Monday, May 25, 2015

William Myrl, Letters to No One (15-5-20)

Dear No One,
W&L University has created a short course for their students about poverty and how it relates to incarceration. The twist being that they would take the course alongside real life inmates. The memo went up months ago, a paragraph was to be submitted explaining why you wanted to be in the class, no mention was made of the students who would be participating. I knew several people who applied, and but a single one succeeded. I duly produced a paragraph, and in true Myrlian fashion, it was done in rhyme. It flew about as far as my 10th grade writing test. Why is it that fusty administrators and proctors do not appreciate my sense of humor and facility with flippancy? Do they sense my derision? Surely not, when it is so well hidden. In any case, I was quite put out when I found out there would be girls there. REAL LIFE GIRLS! I would have done any amount of dissembling for the DCE principal, who was handling the applications, if I had known that. My buddy, who was more earnest than I, would have a 50-50 spread on there being two X chromosomes across the table from him. We will call him Jark from here on out.
Jark and I understood from the outset that the only actual reason we could have for wanting to be in the class was on the off chance we could inveigle a pen pal out of the thing. Sadly, the experience would be vicarious for me. There were several anticipatory weeks before the class began. There was also another short essay to submit. When the day finally arrived for them to be assigned partners, Jark got a nice boy named after an archangel. It was a start.
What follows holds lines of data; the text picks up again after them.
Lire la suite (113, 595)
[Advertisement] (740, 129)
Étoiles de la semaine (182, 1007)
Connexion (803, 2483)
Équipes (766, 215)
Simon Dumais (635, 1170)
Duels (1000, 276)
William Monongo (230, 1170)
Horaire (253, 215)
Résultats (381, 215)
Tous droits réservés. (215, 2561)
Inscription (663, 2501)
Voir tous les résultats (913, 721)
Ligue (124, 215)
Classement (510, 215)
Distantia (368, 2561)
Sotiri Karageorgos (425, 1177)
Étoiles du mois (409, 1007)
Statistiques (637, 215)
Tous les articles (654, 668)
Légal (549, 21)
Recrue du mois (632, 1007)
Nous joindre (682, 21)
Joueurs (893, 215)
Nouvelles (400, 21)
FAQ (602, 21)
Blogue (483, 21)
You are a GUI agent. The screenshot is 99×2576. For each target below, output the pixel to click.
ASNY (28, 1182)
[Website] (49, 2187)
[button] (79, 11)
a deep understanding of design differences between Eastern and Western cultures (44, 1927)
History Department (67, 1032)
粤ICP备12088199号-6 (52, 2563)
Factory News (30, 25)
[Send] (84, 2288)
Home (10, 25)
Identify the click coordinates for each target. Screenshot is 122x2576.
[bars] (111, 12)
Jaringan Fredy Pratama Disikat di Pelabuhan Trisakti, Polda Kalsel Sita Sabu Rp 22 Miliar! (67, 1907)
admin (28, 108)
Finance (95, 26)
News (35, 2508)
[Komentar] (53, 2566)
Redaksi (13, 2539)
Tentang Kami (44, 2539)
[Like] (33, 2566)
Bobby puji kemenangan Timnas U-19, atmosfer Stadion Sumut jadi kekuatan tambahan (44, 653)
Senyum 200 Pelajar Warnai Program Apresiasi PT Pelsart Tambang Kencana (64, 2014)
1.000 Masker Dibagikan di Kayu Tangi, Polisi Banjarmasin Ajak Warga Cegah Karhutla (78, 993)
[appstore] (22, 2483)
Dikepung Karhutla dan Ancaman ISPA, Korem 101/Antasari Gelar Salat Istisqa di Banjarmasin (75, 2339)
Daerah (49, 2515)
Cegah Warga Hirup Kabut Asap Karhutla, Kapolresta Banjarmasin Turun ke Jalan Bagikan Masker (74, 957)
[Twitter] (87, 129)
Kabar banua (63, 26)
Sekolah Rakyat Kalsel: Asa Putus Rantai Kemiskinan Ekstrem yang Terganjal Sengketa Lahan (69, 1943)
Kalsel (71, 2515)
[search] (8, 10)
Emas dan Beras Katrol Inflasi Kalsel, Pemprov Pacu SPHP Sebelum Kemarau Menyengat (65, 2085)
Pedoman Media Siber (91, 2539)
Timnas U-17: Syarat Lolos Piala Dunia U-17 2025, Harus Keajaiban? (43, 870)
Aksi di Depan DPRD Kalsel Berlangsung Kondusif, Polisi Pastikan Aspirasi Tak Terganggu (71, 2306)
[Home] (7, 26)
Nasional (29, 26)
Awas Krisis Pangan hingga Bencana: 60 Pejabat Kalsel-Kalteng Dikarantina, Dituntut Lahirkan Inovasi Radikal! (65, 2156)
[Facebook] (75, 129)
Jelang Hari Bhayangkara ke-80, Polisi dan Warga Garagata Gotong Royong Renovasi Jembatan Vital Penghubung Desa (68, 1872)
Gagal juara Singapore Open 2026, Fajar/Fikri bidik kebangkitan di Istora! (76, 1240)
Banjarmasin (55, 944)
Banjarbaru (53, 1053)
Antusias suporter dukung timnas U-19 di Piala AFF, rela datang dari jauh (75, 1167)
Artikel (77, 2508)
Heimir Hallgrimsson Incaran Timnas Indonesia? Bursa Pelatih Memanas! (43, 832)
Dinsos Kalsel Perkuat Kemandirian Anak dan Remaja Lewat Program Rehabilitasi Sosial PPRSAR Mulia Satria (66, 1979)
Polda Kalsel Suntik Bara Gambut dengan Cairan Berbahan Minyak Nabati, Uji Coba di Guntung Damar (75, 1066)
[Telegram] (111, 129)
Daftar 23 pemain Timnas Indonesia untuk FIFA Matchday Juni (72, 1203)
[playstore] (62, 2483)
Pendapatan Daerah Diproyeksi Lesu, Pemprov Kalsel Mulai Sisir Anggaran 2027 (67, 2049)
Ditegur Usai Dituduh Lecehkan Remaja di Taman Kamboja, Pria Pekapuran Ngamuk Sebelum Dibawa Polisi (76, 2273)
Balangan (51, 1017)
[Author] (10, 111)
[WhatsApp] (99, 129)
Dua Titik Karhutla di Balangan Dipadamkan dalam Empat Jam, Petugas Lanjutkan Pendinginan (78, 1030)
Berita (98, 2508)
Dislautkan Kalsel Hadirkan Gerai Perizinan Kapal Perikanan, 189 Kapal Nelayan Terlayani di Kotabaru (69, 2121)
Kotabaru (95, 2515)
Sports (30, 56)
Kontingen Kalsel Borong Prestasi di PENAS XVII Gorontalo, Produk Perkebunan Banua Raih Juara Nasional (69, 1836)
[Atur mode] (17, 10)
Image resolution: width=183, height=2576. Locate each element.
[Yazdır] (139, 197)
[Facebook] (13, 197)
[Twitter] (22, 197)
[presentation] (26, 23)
I heard about some of what was spoken in the class, read some of the material, as well as his journal entries. The paired students, apodictic and inmate, wrote about topics of the class and there impressions, shared them with each other. The final project was a speech. I helped Jark edit his.
The experiment was a mere four weeks of class when it began for true. A few months ago Jark and I worked together on a poster to hang in the J4 hallway, where the GED classes are held. I helped for two reasons, the first; that I like Jark and it was his project, second; a Hail Mary attempt at getting a job. I have been applying for tutor positions for two years, more now, and cannot get one. I have experience from another institution. For whatever reason it isn't working for me. As a result of Jark's support, and the poster effort, I was told I was hired as soon as a position opened. That teacher announced her retirement at the end of the month. Another teacher left two years ago, she hasn't been replaced yet. And then there were three.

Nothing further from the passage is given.